Gegevens over interface-elementen:

= = = = =

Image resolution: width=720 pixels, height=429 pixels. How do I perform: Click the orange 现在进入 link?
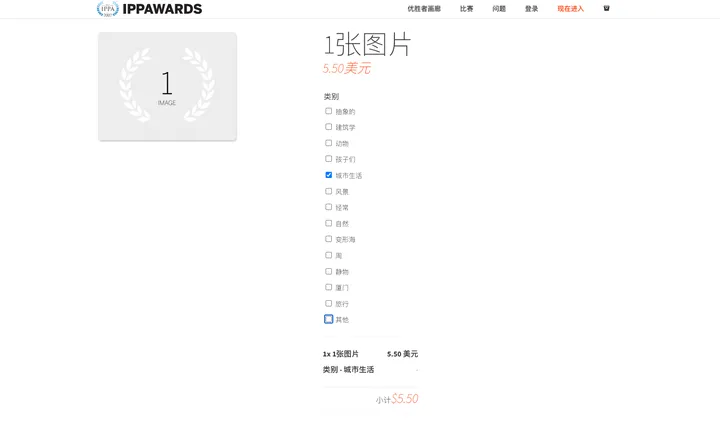click(570, 9)
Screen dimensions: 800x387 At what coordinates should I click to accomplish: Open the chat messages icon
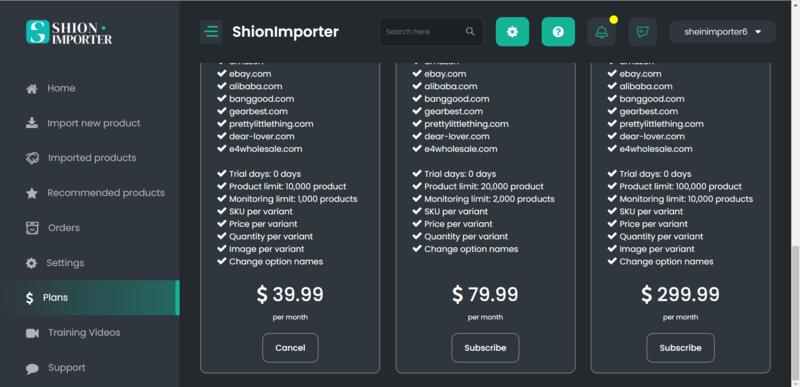642,32
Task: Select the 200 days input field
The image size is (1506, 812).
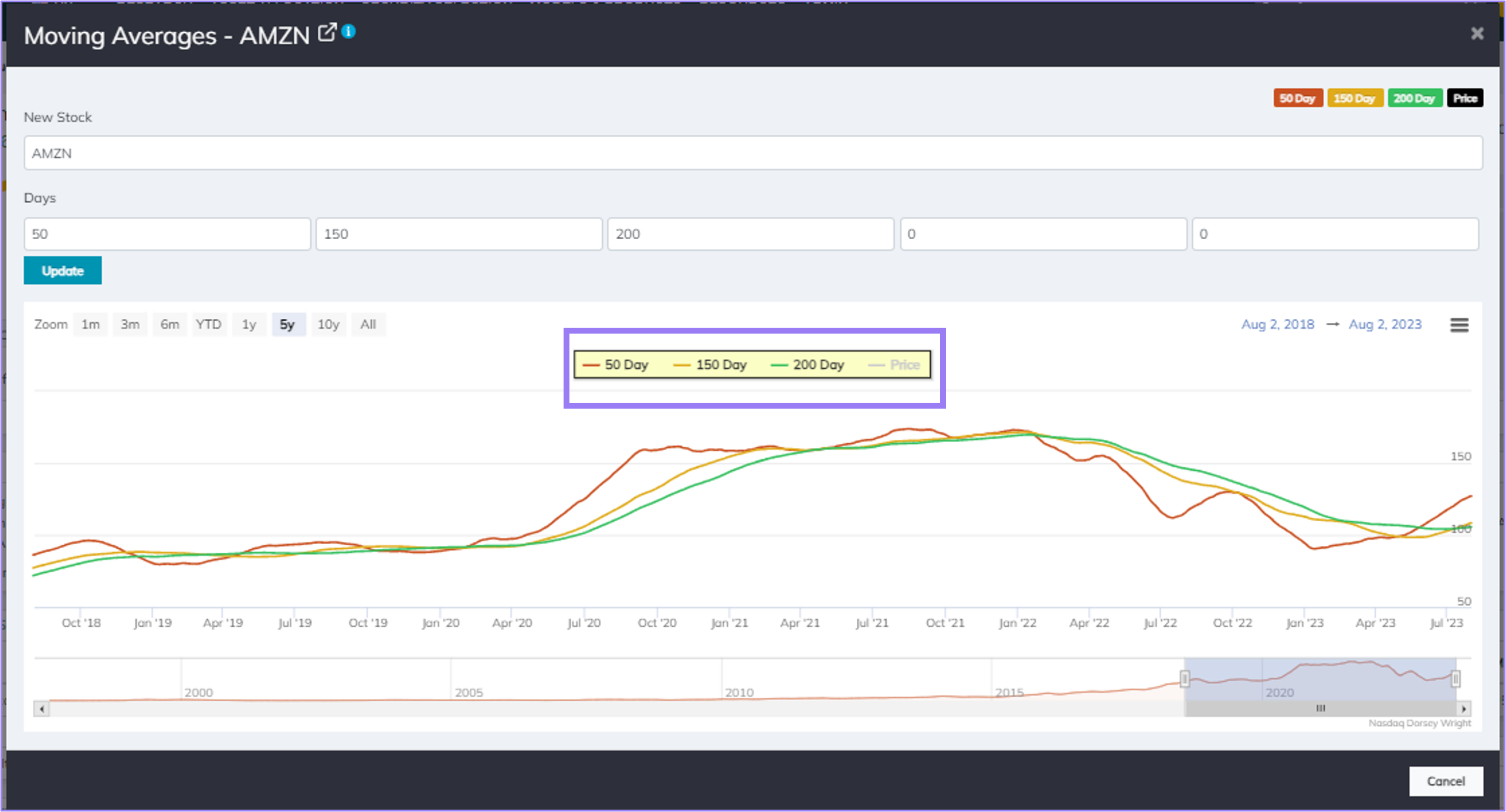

= = = = =

### Aanwijzingen opdracht
Zet alle regels van de lijst om in een genummerde opsomming zonder lege regels. Laat de afbeeldingen daarbij weg.

### Antwoord hieronder
1. Image resolution: width=720 pixels, height=429 pixels. How do I perform: Click the orange 现在进入 link?
2. click(570, 9)
3. Screen dimensions: 800x387 At what coordinates should I click to accomplish: Open the chat messages icon
4. 642,32
5. Task: Select the 200 days input field
6. The image size is (1506, 812).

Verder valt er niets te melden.